__AIM OF THE EXERCISE__
An exact restatement of the entire listing is needed, excluding all images.

__DATA SECTION__
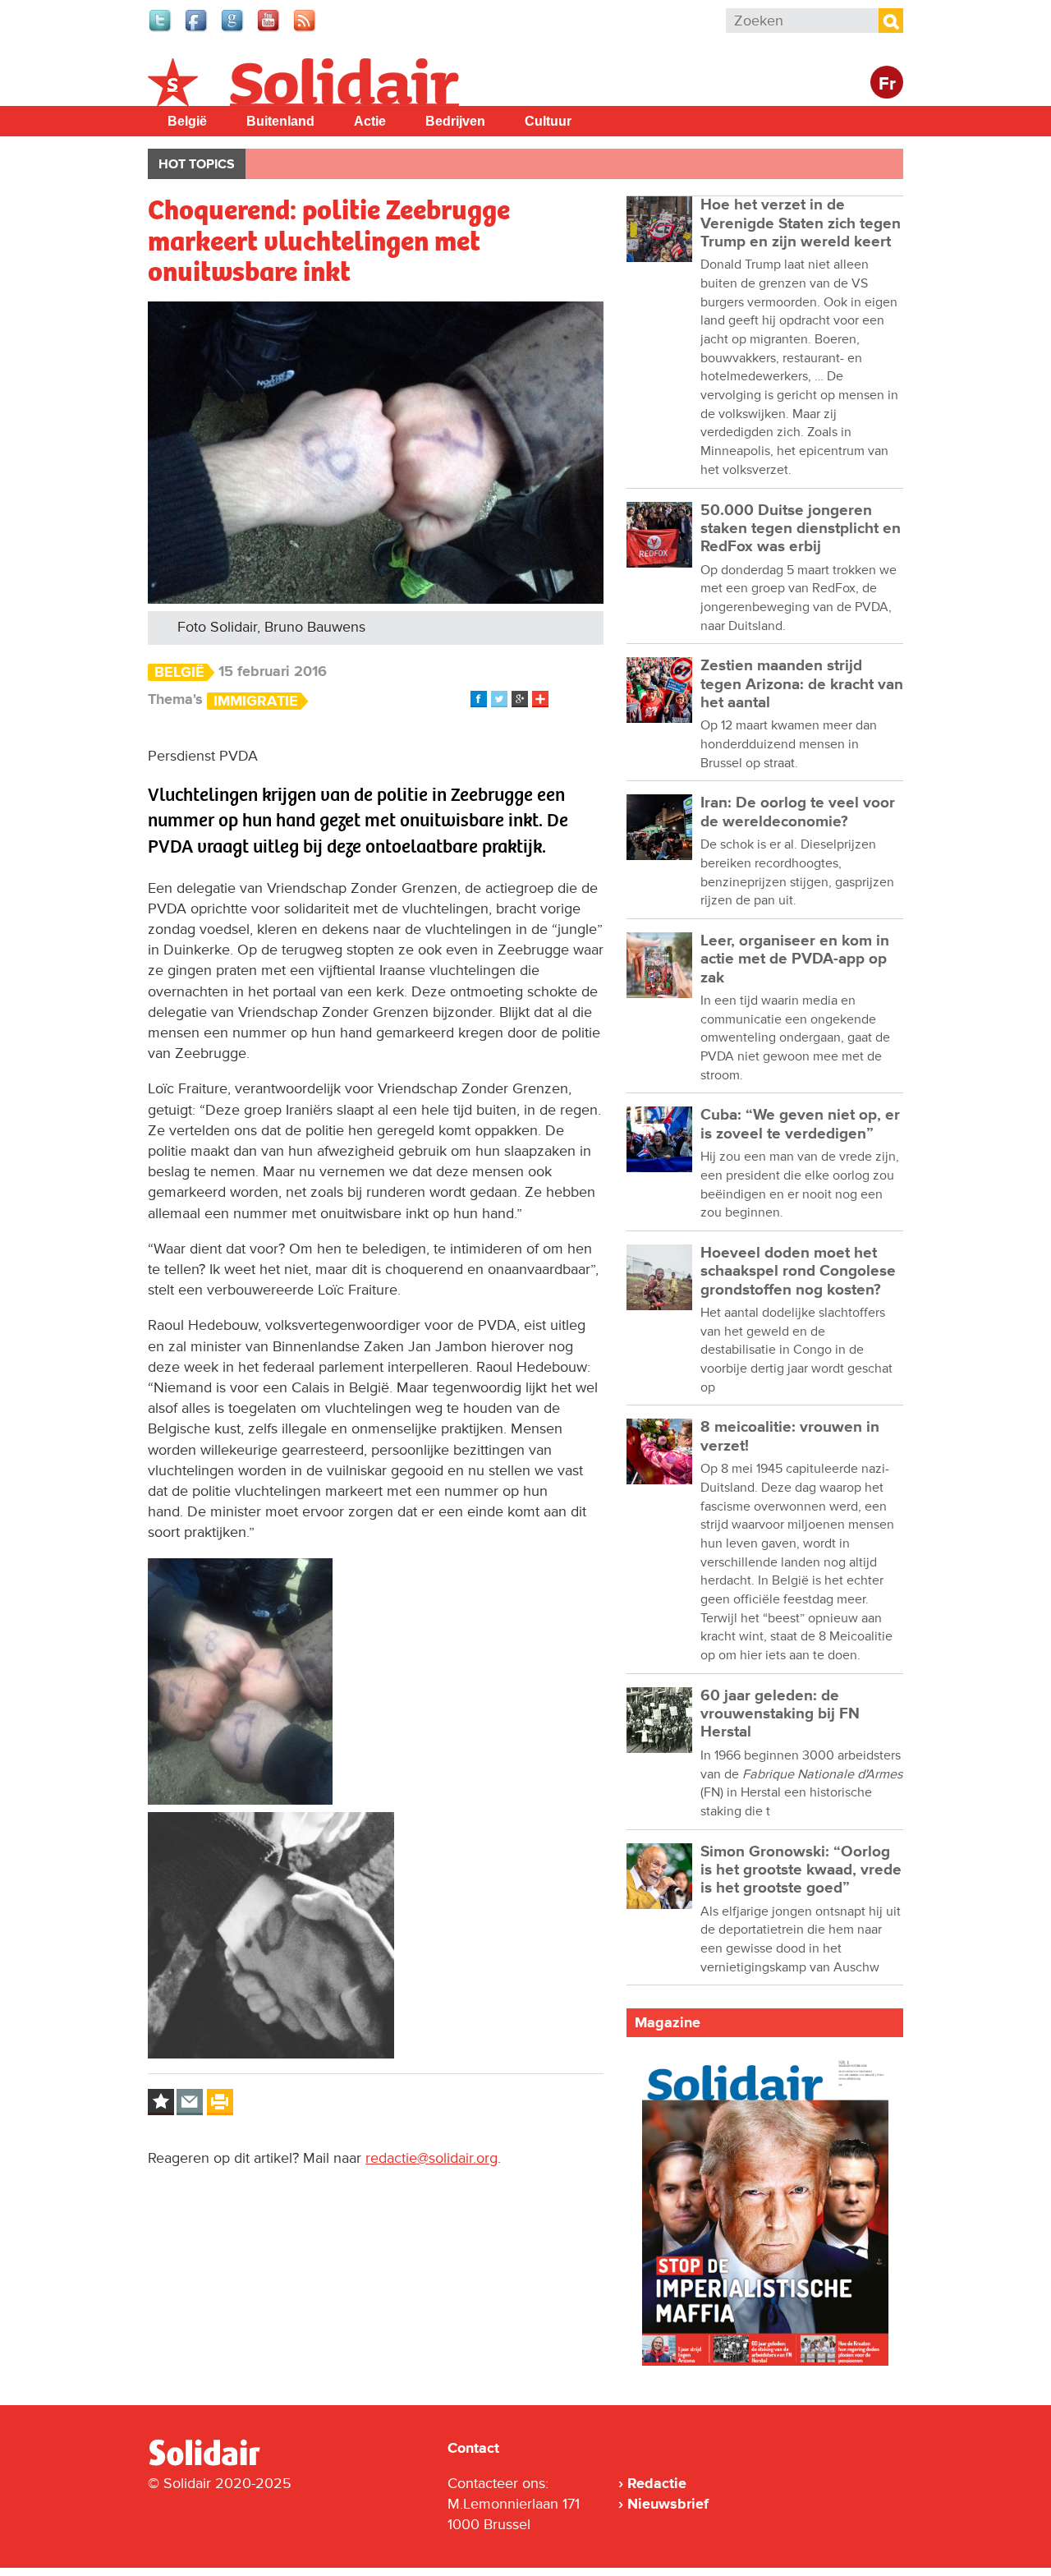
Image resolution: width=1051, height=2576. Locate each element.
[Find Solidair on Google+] (233, 30)
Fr (887, 84)
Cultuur (548, 121)
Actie (370, 121)
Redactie (656, 2483)
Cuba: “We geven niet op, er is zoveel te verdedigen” (800, 1124)
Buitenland (280, 121)
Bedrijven (455, 121)
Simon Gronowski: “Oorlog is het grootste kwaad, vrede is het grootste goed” (801, 1870)
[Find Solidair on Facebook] (197, 30)
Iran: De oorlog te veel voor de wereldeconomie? (797, 812)
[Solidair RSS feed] (305, 30)
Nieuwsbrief (668, 2504)
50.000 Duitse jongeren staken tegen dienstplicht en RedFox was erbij (800, 529)
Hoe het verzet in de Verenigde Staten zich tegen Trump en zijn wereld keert (800, 223)
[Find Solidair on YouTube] (269, 30)
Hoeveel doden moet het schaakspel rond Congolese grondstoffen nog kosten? (798, 1272)
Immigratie (255, 701)
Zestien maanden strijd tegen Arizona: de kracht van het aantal (801, 684)
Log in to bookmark (161, 2102)
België (187, 121)
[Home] (219, 2463)
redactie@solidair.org (431, 2158)
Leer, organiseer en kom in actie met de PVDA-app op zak (794, 959)
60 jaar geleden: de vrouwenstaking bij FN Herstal (780, 1714)
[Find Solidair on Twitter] (161, 30)
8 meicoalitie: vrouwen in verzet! (789, 1436)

__EXERCISE ANSWER__
Image resolution: width=1051, height=2576. Locate each element.
[Find Solidair on Google+] (233, 30)
Fr (887, 84)
Cultuur (548, 121)
Actie (370, 121)
Redactie (656, 2483)
Cuba: “We geven niet op, er is zoveel te verdedigen” (800, 1124)
Buitenland (280, 121)
Bedrijven (455, 121)
Simon Gronowski: “Oorlog is het grootste kwaad, vrede is het grootste goed” (801, 1870)
[Find Solidair on Facebook] (197, 30)
Iran: De oorlog te veel voor de wereldeconomie? (797, 812)
[Solidair RSS feed] (305, 30)
Nieuwsbrief (668, 2504)
50.000 Duitse jongeren staken tegen dienstplicht en RedFox was erbij (800, 529)
Hoe het verzet in de Verenigde Staten zich tegen Trump en zijn wereld keert (800, 223)
[Find Solidair on YouTube] (269, 30)
Hoeveel doden moet het schaakspel rond Congolese grondstoffen nog kosten? (798, 1272)
Immigratie (255, 701)
Zestien maanden strijd tegen Arizona: de kracht van het aantal (801, 684)
Log in to bookmark (161, 2102)
België (187, 121)
[Home] (219, 2463)
redactie@solidair.org (431, 2158)
Leer, organiseer en kom in actie met de PVDA-app op zak (794, 959)
60 jaar geleden: de vrouwenstaking bij FN Herstal (780, 1714)
[Find Solidair on Twitter] (161, 30)
8 meicoalitie: vrouwen in verzet! (789, 1436)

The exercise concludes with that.